[Excerpted records Boundary: Start]

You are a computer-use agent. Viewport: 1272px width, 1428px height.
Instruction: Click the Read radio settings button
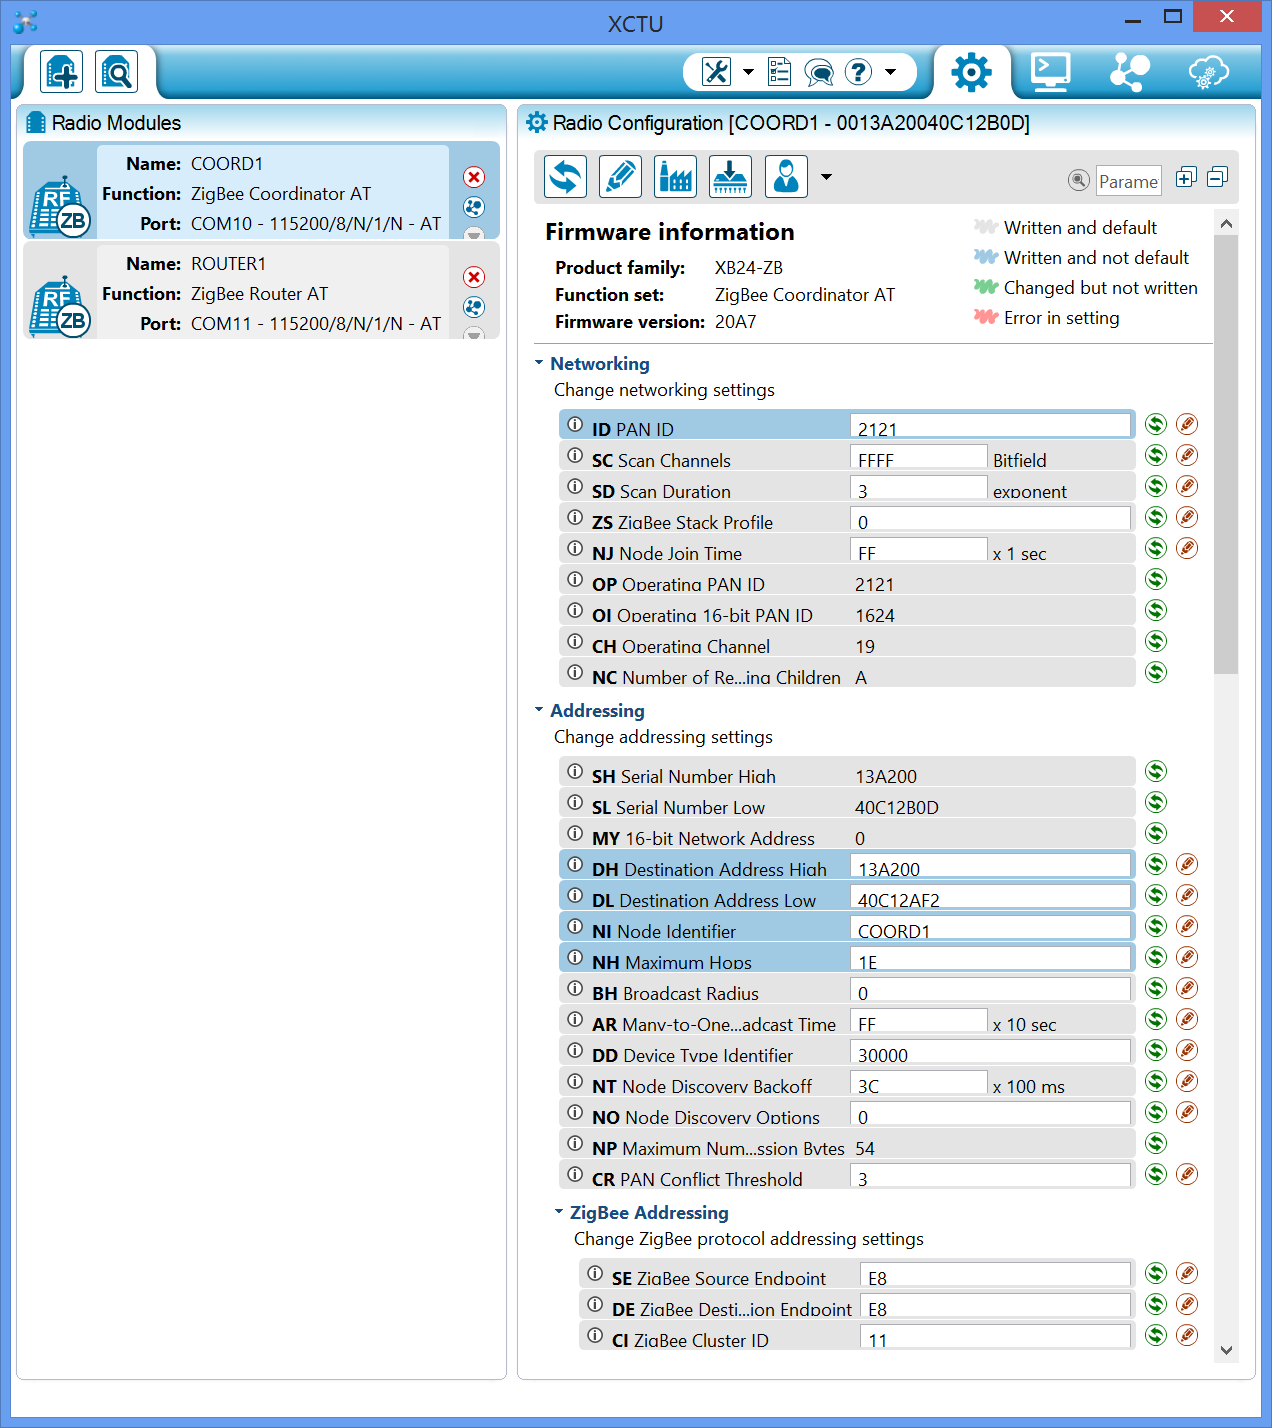coord(565,177)
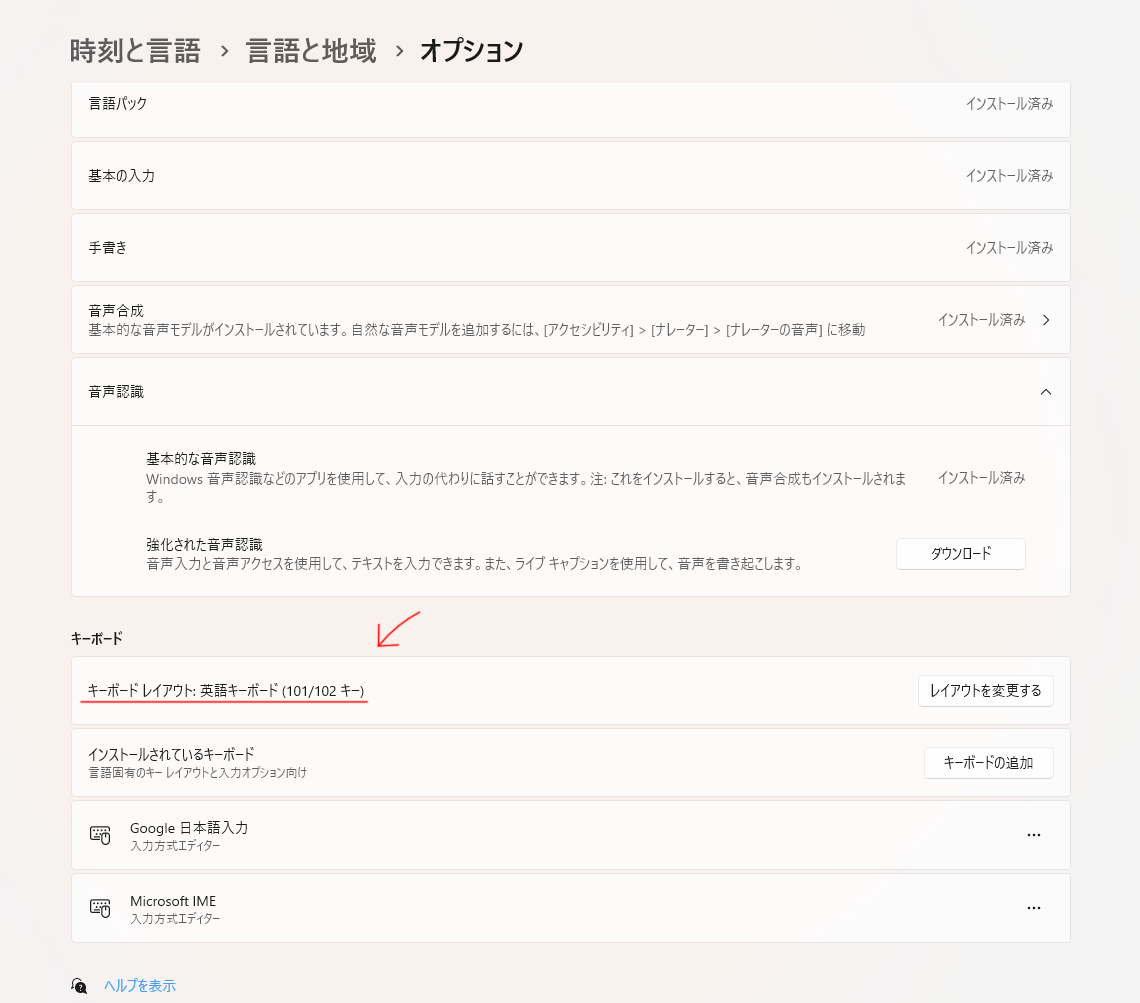
Task: Navigate to 言語と地域 breadcrumb
Action: 311,50
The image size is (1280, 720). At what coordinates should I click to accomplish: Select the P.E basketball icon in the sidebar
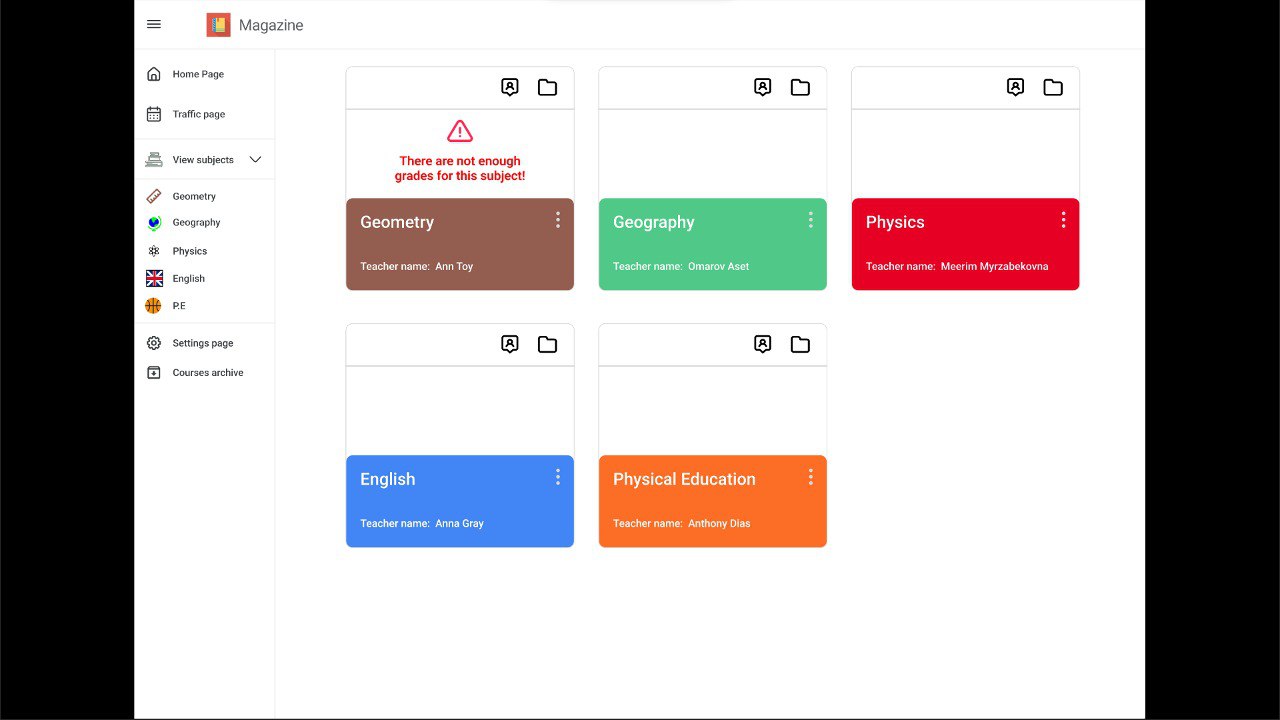click(x=153, y=305)
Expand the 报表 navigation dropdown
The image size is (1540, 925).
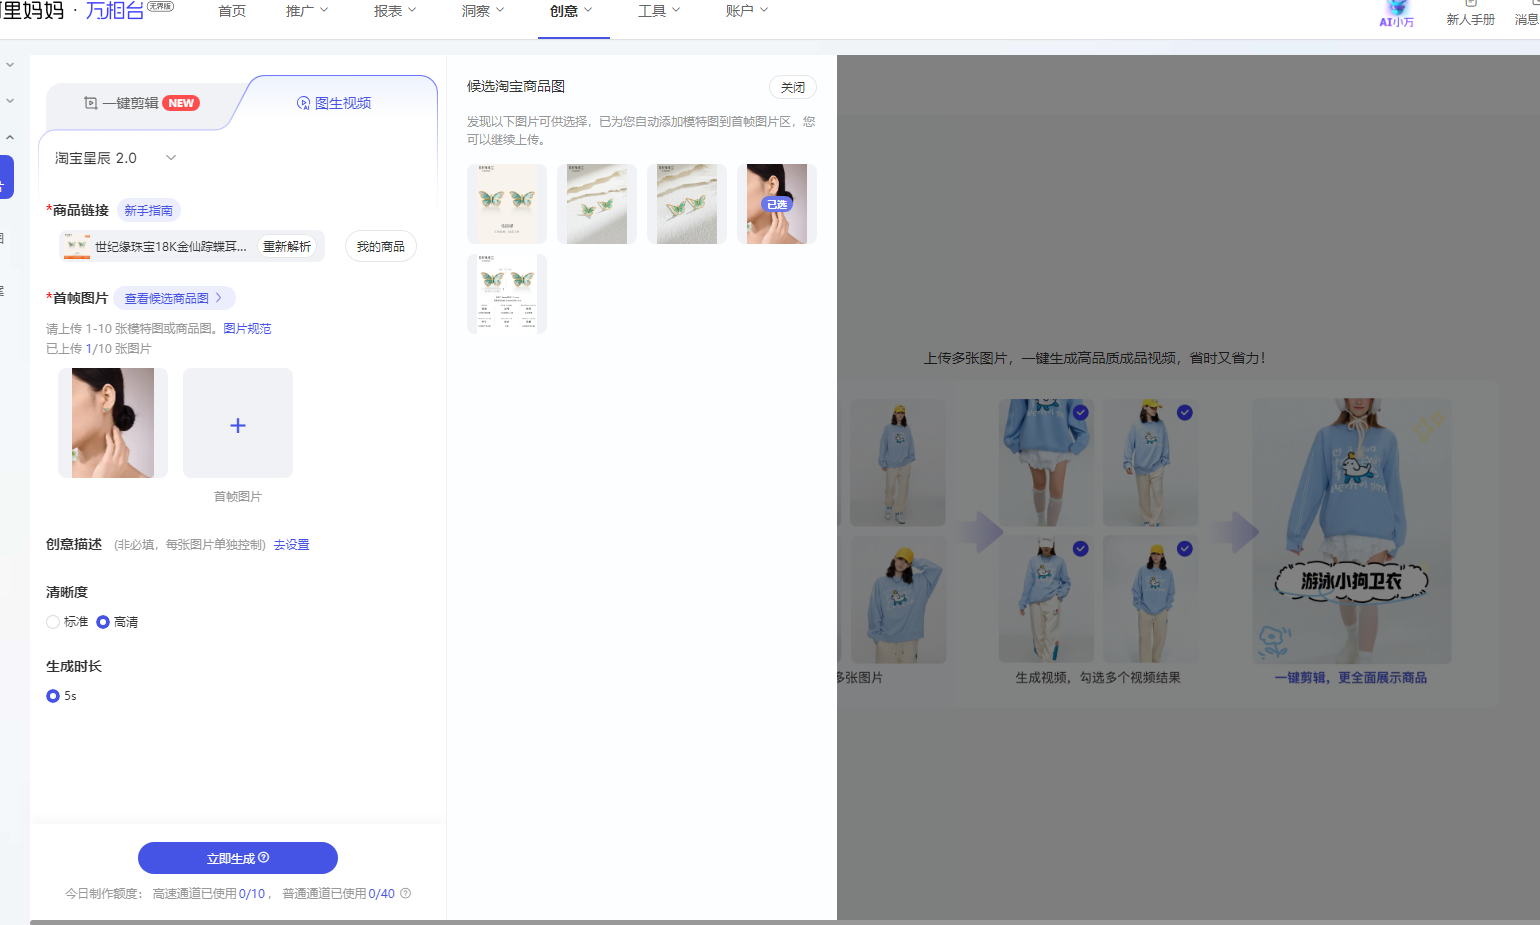pos(394,11)
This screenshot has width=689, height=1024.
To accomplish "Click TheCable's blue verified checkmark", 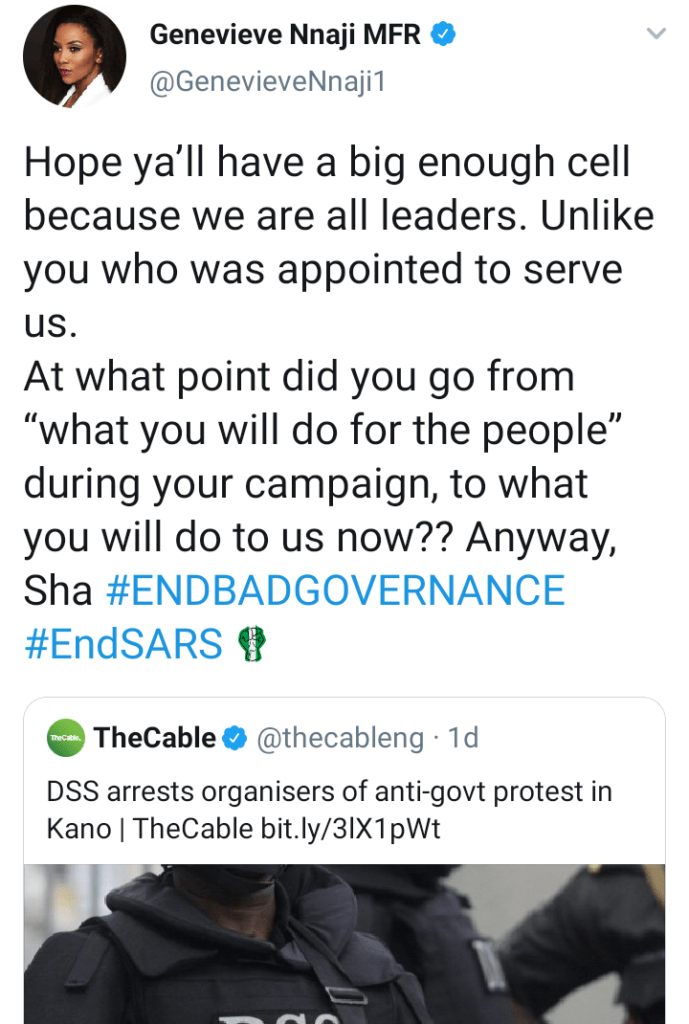I will (234, 739).
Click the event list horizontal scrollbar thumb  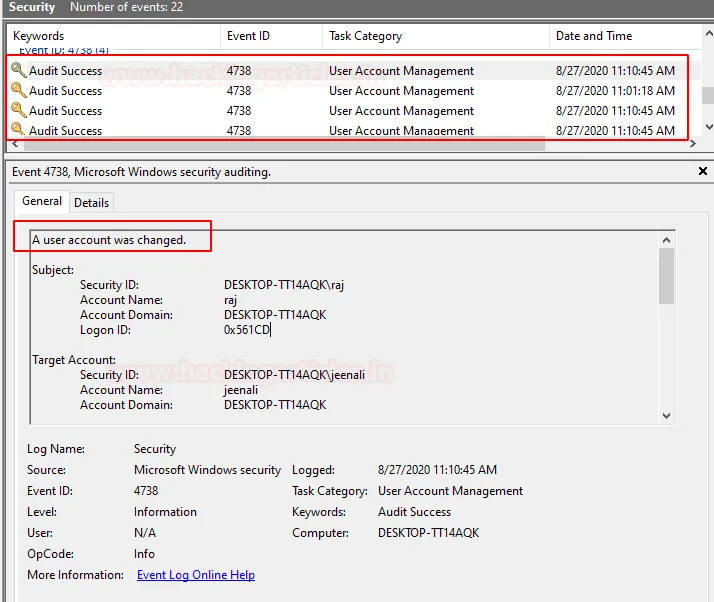[x=280, y=145]
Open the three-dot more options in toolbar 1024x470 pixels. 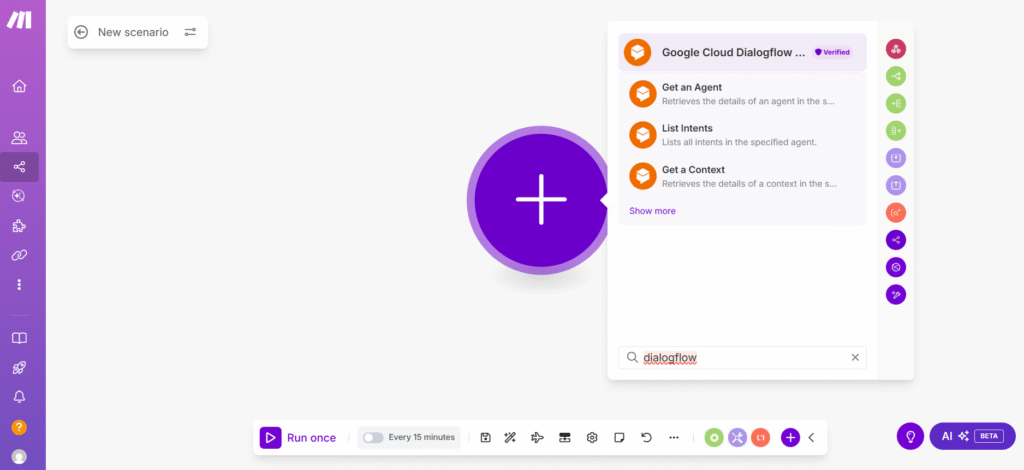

[Excerpted records Boundary: End]

What is the number of lines above that contain the string "height"? Answer with the number alone.

◆ **Response to the task**
2